Tuesday, August 11, 2015: 8:40 AM
340, Baltimore Convention Center
John C. Moore, Ecosystem Science and Sustainability, Colorado State University, Fort Collins, CO
Jennifer Doherty, Biology, University of Washington, Seattle, WA
Laurel Hartley, Integrative Biology, University of Colorado -Denver, Denver, CO
Alan Berkowitz, Head of Education, Cary Institute of Ecosystem Studies, Milbrook, NY

The global and local environmental challenges that society faces from climate change, food production and security, to energy development call for human action on an unprecedented scale.

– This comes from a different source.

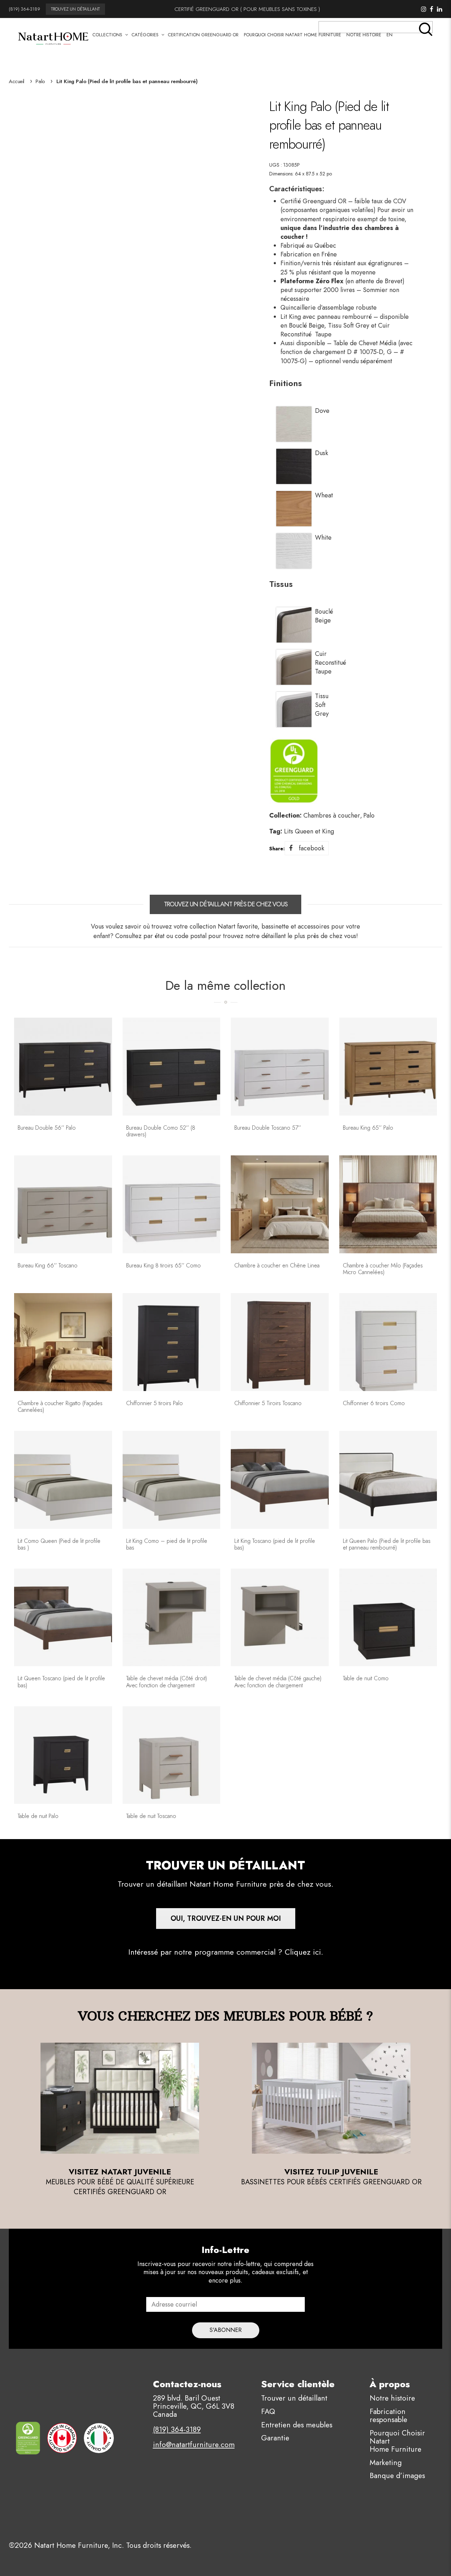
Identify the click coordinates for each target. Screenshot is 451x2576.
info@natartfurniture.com (194, 2444)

Responding to these issues in democratic societies calls for science literacy among all its participants at a level supportive of informed decision-making and action. These sentiments are echoed in the 2011 The National Research Council published a report calling for A Framework for K-12 Science Education: Practices, Crosscutting Concepts, and Core Ideas wherein the importance of and the threats to biodiversity were explicitly addressed. What is needed is an integrated understanding of the evolutionary and ecological effects of human-caused disturbance on ecological systems. Given the central role of soils to ecosystem services, the public’s understanding of soils, soil organisms and soil processes must figure into the calculus.  To this end, we advocate the development of an environmental science literacy framework for an Integrative Soil Ecology.

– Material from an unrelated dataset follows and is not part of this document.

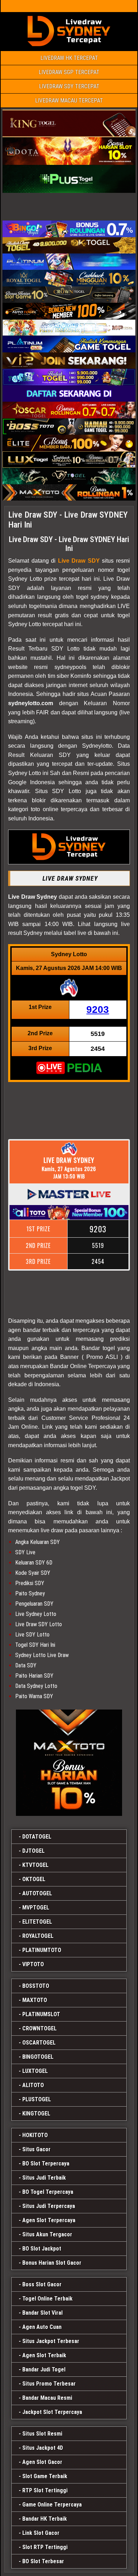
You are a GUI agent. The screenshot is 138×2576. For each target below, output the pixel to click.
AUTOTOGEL (37, 1893)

We define environmental science literacy as the capacity to participate in and make decisions through evidence-based discussions of socio-ecological systems. A literacy framework identifies the principles, content, and practices and describes the learning transitions needed to achieve desired proficiency and the associated teaching strategies that help students get there. Our work builds on the learning progression - descriptions of increasingly sophisticated ways of thinking about or understanding a topic – that we developed for the carbon cycle, water cycle, biodiversity, and systems thinking.  Our learning progressions describe the transitions from “force-dynamic” descriptions that frame events in terms of actors trying to achieve purposes, through “phenomenological” explanations involve naming and describing events and processes to “model-based reasoning” where students use hierarchical and mechanistic reasoning at multiple scales. Most MS and HS students give force-dynamic accounts, some use phenomenological reasoning and a few give scientific model-based accounts. Undergraduates start with phenomenological accounts and transition to scientific model-based accounts, which in our context will require the development of complex adaptive systems (CAS) reasoning.

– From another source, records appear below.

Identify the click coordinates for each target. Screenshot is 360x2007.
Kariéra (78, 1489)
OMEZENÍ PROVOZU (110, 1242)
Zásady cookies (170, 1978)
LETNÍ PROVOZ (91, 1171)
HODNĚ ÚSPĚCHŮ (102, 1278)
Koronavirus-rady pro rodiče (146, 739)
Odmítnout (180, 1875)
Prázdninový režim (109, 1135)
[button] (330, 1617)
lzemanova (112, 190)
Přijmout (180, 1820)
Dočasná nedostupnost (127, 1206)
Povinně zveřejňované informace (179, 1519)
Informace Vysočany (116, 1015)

The soil ecology framework will focus on:  1) an understanding of the key concepts (structures and functions) and the underlying principles, 2) the ability to apply hierarchical reasoning that connects these concepts and principles in a systems context across multiple temporal and spatial scales, and 3) the capacity to participate in and make decisions through evidence-based discussions of socio-ecological issues.  The soil ecology framework incorporates these ideas in a comprehensive manner using resources in your neighborhood.